As the old saying goes, privacy isn’t necessarily about having something to hide, it’s also about not having something you want to share; if you’re depressed and going to beyondblue.org.au then you may not wish to share that with other people. If you’re having trouble with alcohol and visit aa.org.au then you may not want to share that either. If you’re pregnant and hopping over to pregnancybirthbaby.org.au then, again, you may expect to keep that information private (let us not forget the story of how Target managed to “data-mine its way into [a teenage girl’s] womb”). Just looking up those URLs I was imagining what sort of conclusions would be drawn about me if someone had access to my connection! (No, I’m not a depressed alcoholic teenager who’s expecting…)

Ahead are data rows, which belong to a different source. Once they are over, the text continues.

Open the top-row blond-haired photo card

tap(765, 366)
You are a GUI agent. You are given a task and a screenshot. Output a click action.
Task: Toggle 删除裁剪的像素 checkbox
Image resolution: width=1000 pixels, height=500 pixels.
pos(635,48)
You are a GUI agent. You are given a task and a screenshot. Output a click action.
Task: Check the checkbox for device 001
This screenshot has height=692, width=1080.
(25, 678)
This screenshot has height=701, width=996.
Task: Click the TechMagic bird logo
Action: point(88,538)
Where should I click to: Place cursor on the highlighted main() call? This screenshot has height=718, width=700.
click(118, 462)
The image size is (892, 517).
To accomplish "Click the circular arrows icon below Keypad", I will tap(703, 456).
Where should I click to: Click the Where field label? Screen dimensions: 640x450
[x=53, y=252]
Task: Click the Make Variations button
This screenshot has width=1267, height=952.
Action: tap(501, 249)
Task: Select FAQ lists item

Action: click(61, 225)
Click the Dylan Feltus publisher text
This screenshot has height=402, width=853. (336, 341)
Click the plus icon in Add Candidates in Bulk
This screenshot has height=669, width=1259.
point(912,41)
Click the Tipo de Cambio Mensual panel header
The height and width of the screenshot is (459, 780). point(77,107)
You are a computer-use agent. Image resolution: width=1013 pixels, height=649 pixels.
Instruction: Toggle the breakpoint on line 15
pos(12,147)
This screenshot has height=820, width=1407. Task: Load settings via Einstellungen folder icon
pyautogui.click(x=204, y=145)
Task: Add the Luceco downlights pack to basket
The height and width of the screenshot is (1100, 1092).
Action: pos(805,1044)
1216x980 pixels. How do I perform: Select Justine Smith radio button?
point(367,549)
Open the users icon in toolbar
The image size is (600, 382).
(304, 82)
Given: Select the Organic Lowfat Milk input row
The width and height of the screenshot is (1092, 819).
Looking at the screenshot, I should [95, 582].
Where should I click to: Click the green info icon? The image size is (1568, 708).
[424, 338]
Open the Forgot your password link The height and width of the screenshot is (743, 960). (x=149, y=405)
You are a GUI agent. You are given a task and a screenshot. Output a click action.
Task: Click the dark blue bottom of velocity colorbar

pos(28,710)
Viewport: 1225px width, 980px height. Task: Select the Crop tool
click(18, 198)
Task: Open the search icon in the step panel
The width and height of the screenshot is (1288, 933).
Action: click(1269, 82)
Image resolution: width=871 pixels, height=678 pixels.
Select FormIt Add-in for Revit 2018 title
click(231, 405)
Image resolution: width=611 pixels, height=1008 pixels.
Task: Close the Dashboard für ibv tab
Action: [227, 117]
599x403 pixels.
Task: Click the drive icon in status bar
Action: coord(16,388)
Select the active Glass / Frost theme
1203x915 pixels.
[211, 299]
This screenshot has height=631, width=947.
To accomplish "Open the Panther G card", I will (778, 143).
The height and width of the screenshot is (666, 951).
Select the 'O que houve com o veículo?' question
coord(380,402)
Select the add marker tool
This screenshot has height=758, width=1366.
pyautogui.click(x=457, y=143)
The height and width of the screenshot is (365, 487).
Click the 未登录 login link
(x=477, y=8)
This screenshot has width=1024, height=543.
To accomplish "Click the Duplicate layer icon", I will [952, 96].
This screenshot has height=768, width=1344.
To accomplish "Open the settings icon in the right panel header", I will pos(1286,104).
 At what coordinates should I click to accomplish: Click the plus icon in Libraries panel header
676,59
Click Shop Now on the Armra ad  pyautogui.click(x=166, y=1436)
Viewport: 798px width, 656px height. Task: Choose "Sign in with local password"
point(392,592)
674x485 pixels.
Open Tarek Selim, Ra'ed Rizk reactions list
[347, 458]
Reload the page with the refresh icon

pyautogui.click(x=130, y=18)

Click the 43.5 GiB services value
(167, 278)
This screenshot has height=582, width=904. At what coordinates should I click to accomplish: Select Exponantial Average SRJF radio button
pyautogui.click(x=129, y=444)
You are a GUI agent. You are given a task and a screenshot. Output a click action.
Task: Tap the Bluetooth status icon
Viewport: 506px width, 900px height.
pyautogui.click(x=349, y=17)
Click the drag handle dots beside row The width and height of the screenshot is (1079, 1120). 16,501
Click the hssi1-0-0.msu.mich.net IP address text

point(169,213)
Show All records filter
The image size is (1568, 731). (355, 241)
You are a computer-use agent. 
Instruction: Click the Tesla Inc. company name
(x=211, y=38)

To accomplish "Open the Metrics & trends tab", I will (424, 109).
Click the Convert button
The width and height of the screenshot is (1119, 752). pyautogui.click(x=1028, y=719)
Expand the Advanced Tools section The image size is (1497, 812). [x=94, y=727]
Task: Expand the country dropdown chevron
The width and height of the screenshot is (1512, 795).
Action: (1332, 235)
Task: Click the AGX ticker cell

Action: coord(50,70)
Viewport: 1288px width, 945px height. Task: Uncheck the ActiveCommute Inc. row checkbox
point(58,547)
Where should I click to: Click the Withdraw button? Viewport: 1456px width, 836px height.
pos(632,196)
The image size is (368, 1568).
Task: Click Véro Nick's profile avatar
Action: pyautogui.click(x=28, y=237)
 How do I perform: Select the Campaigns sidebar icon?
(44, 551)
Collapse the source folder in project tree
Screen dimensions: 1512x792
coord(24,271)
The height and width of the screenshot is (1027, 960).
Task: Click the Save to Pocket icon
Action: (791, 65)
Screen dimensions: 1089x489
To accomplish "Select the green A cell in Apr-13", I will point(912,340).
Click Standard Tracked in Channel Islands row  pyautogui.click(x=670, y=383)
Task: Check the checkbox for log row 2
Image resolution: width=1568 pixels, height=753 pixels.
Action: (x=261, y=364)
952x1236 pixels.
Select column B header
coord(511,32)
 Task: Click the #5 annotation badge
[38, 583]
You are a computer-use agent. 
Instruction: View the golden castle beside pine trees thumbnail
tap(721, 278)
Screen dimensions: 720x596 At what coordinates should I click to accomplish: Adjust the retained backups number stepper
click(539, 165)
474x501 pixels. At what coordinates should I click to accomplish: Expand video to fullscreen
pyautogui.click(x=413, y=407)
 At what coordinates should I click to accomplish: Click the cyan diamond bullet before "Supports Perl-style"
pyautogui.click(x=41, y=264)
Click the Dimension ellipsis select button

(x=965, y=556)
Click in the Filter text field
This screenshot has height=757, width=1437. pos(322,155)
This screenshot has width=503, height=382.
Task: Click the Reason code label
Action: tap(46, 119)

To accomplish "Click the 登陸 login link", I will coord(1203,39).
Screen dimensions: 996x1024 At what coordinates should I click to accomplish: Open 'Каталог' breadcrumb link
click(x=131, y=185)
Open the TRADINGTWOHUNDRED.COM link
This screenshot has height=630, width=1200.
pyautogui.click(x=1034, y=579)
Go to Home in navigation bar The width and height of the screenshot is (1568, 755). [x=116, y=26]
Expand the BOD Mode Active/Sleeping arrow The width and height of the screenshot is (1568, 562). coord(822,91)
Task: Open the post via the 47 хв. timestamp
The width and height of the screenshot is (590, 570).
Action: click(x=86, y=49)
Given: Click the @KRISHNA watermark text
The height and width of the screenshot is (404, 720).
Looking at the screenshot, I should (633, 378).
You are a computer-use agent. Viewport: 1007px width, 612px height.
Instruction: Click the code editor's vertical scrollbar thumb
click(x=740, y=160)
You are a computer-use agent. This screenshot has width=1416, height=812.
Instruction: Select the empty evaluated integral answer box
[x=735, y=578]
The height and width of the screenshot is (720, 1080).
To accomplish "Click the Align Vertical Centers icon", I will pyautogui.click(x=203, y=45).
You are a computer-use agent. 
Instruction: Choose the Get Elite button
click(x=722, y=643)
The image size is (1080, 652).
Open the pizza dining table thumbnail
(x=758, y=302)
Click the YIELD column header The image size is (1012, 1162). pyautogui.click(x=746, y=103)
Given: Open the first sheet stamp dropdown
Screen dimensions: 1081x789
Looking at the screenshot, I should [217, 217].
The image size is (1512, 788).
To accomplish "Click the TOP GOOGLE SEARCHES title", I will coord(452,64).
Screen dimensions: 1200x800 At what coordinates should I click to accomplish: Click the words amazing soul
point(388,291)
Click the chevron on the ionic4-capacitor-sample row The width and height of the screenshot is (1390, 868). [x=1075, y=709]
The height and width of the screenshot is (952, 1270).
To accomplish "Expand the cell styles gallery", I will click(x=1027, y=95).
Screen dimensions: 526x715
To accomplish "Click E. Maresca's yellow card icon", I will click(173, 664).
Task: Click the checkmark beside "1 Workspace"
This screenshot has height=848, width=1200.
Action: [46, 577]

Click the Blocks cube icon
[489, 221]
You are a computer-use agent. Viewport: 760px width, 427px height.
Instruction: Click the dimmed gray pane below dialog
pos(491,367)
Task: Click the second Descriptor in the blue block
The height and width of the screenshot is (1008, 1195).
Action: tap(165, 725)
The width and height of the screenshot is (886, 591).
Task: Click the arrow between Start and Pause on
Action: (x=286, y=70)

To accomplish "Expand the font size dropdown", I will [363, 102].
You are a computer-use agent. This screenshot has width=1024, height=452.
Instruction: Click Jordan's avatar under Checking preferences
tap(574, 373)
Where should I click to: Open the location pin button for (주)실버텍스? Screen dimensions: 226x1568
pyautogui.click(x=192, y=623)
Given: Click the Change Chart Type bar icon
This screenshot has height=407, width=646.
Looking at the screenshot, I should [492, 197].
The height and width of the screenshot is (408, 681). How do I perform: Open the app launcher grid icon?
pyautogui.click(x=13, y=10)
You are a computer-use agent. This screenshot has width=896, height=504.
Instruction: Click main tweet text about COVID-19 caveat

But privacy goes well beyond just the obvious issues too, for example folks in the US dealing with the death of net neutrality. When your ISP can see your traffic, they can shape your traffic and remember, HTTPS doesn’t fix that problem, at least not today. It extends to censorship too and we start to get into a more contentious area here as that spans everything from the local café Wi-Fi using deny-lists to government-mandated blocks on content (the latter being particularly contentious regarding certain types of content in certain parts of the world). The point is that the privacy rights assured by a VPN are about a lot more than just protecting your source IP from being exposed to the website you’re visiting; it goes well beyond that.
Summary
To be clear, using a VPN doesn’t magically solve all these issues, it mitigates them. For example, if a site lacks sufficient HTTPS then there’s still the network segment between the VPN exit node and the site in question to contend with. It’s arguably the least risky segment of the network, but it’s still there. The effectiveness of black-holing DNS queries to known bad domains depends on the domain first being known to be bad. Threat Protection Pro is still going to do a much better job of that than your ISP, but it won’t be perfect. And privacy wise, a VPN doesn’t remove DNS or the ability to inspect SNI traffic, it simply removes that ability from your ISP and grants it to NordVPN instead. But then again, I’ve always said I’d much rather trust a reputable VPN to keep my traffic secure, private and not logged, especially one that’s been independently audited to that effect.
The point of all this is that when we look at the value proposition of a VPN, it’s about much more than just protecting a segment of the network that may already have HTTPS anyway. We rarely see TLS implemented to its full potential, phishing remains a massive problem and we have far too little privacy when browsing the web.